Joint Recognition and Segmentation of Objects

Object recognition and segmentation play very interesting roles in human vision and perception. For instance, it is known that early visual areas perform a low level segmentation of the scene, but the final understanding of the scene requires a further symbiotic interplay between segmentation and recognition. While it is not clear whether one of the tasks totally precedes the other, it is apparent that their interaction helps improve the individual performance of either task. Unfortunately, most of the existing literature on recognition and segmentation addresses these problems separately. Only very recently algorithms have started to integrate both tasks, mostly by having recognition algorithms help object segmentation.

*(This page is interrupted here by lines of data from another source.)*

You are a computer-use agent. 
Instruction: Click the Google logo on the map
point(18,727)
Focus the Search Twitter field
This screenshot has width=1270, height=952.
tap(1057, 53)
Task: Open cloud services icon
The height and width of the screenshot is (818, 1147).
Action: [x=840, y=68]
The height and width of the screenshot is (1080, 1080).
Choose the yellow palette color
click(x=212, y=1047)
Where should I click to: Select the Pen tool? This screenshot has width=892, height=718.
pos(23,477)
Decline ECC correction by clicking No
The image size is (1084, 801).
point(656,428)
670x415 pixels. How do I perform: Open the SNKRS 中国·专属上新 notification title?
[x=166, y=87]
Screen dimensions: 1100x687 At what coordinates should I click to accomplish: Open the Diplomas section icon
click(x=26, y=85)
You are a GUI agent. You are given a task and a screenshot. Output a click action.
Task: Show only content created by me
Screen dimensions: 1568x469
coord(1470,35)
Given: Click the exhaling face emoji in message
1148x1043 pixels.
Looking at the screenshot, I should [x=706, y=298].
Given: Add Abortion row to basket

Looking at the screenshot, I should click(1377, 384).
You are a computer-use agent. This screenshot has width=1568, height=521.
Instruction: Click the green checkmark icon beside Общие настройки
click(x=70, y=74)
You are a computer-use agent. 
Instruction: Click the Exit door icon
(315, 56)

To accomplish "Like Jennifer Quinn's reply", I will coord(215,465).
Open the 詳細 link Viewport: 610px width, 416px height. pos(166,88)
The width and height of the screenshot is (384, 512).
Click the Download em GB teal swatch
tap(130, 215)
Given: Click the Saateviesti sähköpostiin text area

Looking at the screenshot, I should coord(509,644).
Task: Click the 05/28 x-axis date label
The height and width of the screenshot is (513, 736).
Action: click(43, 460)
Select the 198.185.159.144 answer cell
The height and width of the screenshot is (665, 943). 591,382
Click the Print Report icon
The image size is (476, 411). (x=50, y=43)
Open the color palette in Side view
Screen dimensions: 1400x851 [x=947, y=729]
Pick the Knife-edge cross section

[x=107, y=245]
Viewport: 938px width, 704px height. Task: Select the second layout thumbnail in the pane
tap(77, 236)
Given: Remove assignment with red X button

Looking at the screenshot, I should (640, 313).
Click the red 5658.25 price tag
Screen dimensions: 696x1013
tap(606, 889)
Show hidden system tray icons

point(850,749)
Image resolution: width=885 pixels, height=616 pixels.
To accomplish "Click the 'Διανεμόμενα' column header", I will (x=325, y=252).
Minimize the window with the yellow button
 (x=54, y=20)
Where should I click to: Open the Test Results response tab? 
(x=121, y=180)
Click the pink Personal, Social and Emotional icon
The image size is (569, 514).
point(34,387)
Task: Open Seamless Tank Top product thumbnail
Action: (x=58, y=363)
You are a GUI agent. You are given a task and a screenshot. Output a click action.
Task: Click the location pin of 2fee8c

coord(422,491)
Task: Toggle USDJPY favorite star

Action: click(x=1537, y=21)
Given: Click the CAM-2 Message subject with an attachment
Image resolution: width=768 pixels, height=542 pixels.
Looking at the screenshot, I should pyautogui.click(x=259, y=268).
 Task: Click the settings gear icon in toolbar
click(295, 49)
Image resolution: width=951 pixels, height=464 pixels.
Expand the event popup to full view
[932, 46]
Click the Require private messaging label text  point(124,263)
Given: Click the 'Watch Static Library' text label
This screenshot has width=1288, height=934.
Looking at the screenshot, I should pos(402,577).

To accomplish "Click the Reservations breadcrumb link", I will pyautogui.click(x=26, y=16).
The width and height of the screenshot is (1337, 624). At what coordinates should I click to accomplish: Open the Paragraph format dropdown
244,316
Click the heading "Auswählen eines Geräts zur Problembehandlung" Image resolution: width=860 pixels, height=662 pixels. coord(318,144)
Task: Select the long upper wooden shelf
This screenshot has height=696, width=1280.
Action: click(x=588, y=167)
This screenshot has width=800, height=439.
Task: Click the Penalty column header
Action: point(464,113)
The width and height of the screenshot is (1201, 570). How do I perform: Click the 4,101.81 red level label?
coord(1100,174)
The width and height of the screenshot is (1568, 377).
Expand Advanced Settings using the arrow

We believe that the development of a unified approach in which object recognition and segmentation are integrated within the same mathematical framework can significantly improve the performance of both tasks.



We propose to address this problem by casting it as the solution to a combinatorial optimization problem on a graph, which will model the relationships between different levels of perception of an image such as pixels, image patches, object categories, etc. As envisioned by us, the proposed framework will give the user immense freedom to incorporate several levels of perception and model their complex relationships, without any major impact on the optimization framework.

Motion Segmentation

AN EXAMPLE IMAGE

Motion estimation and segmentation is the problem of fitting multiple motion models to every frame of a video sequence, without knowing which pixels are moving according to the same model. Estimating a single motion model for a set of 2-D feature points as they move in a video sequence is a problem in visual motion analysis that has been worked on, in great depth. However, most real world scenes contain multiple objects exhibiting different motions and relatively little attention has been given to such cases. We propose algorithms to solve the challenging problem of segmenting such dynamic scenes consisting of multiple moving objects.

We have developed a closed form solution for segmenting mixtures of 2-D translational and 2-D affine motion models directly from the image intensities. Our approach exploits the fact that the spatial - temporal image derivatives generated by a mixture of these motion models must satisfy a bi-homogeneous polynomial called the Multibody Brightness Constancy Constraint (MBCC). The degrees of the MBCC are related to the number of motions models of each kind and can be automatically computed using a one-dimensional search. We demonstrated that a 3x3 sub-matrix of the Hessian of the MBCC encodes information about the type of motion models. For instance, the matrix is rank-1 for 2-D translational models and rank-3 for 2-D affine models. Once the type of motion model has been identified, the motion model parameters at every image measurement are obtained from the cross products of the derivatives of the MBCC. Further, we proved that accounting for a 2-D translational motion model as a 2-D affine one under such an algebraic framework would result in erroneous estimation of the motions, thus motivating our aim to account for different types of motion models.